# Selected passage

________

Tbh, I don’t really get why this is an issue. As a DM I balance the game however feels good for everyone. My main strategy is that being more powerful shouldn’t make the game easier but should give you more freedom and options.
And the game should never be too hard. To most people, losing a character sucks really hard, so character deaths should always be consentual.
I’m that weird exception about character death, partly because I like building new characters, and partly because I like seeing characters get cool ends. Like my low-mid level bard who, while the party was on its last legs in a boss battle, leapt at the dragon’s face from an elevated position to attack at its face, mouth, throat, whatever he could get. IIRC, that bard and the dragon both died from that choice.
Edit: The campaign was at that point based in a small-medium town in a cold region. I remember the town had like 4 notable families, ones whose names meant something to folks in the area, and my bard was of one of the upper couple ones. So his death was definitely storied, crazy Uncle Artanis who died saving his friends and the region from a dragon.

________

# Task instructions
- A) Return the text from the passage on character death in tabletop games, starting at "Tbh, I don’t" and ending at "freedom and options.".
- B) According to the passage on character death in tabletop games, what should being more powerful give players instead of making the game easier?

# Source data
________

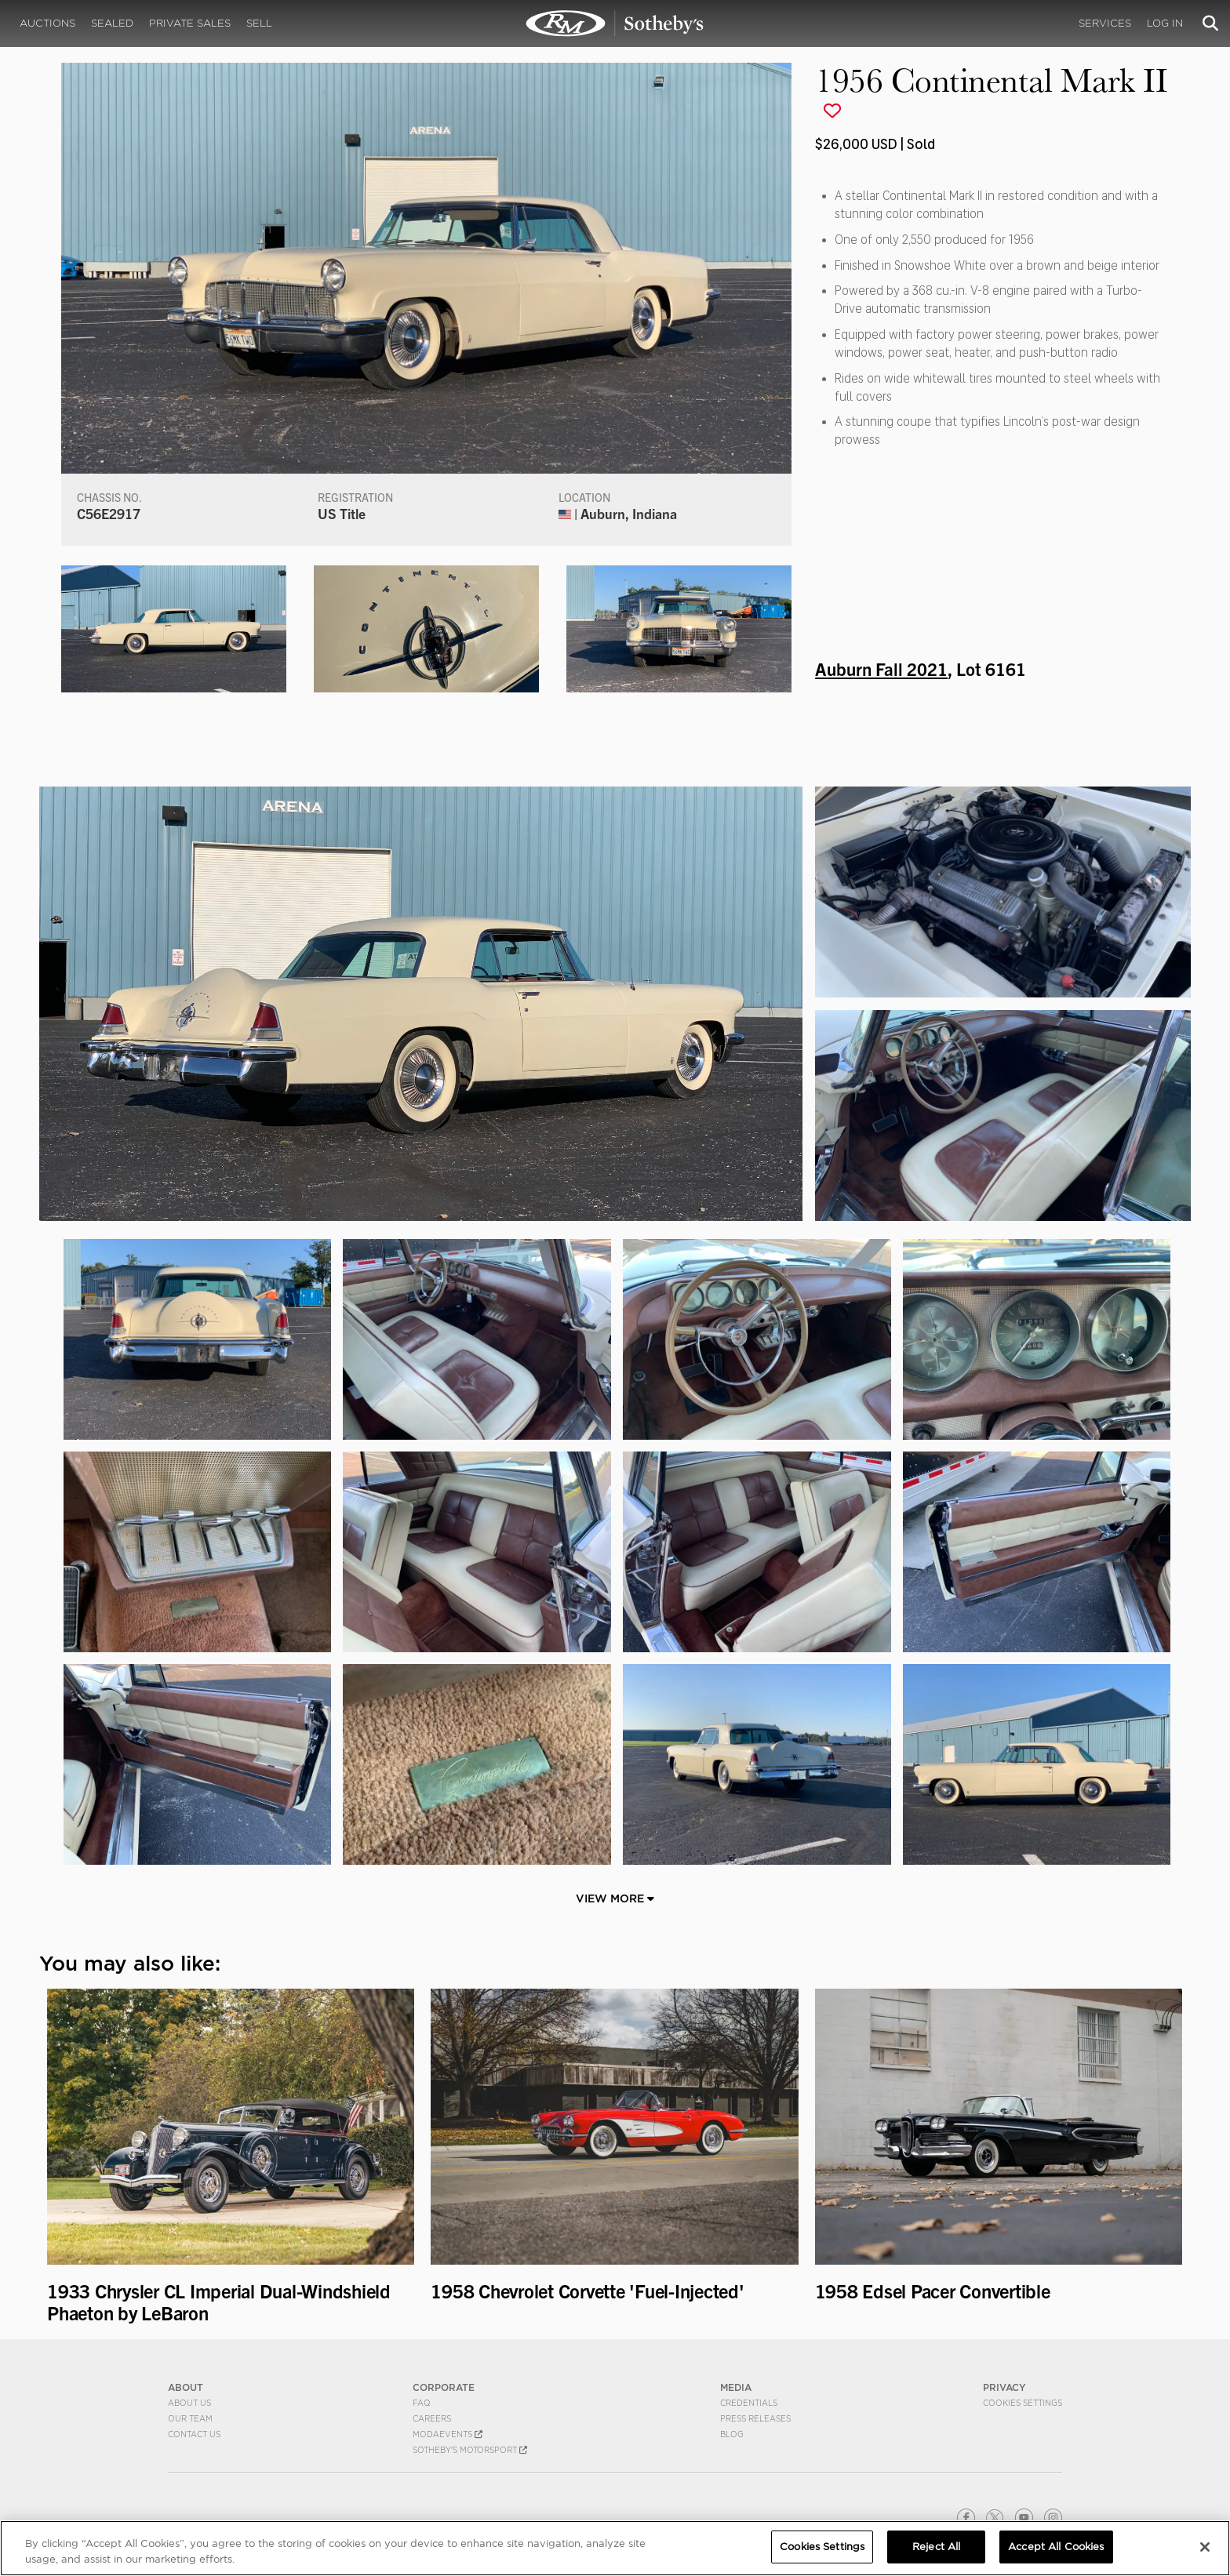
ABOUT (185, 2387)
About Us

________

# Answers to the exercises
- A)
Tbh, I don’t really get why this is an issue. As a DM I balance the game however feels good for everyone. My main strategy is that being more powerful shouldn’t make the game easier but should give you more freedom and options.

- B) More freedom and options.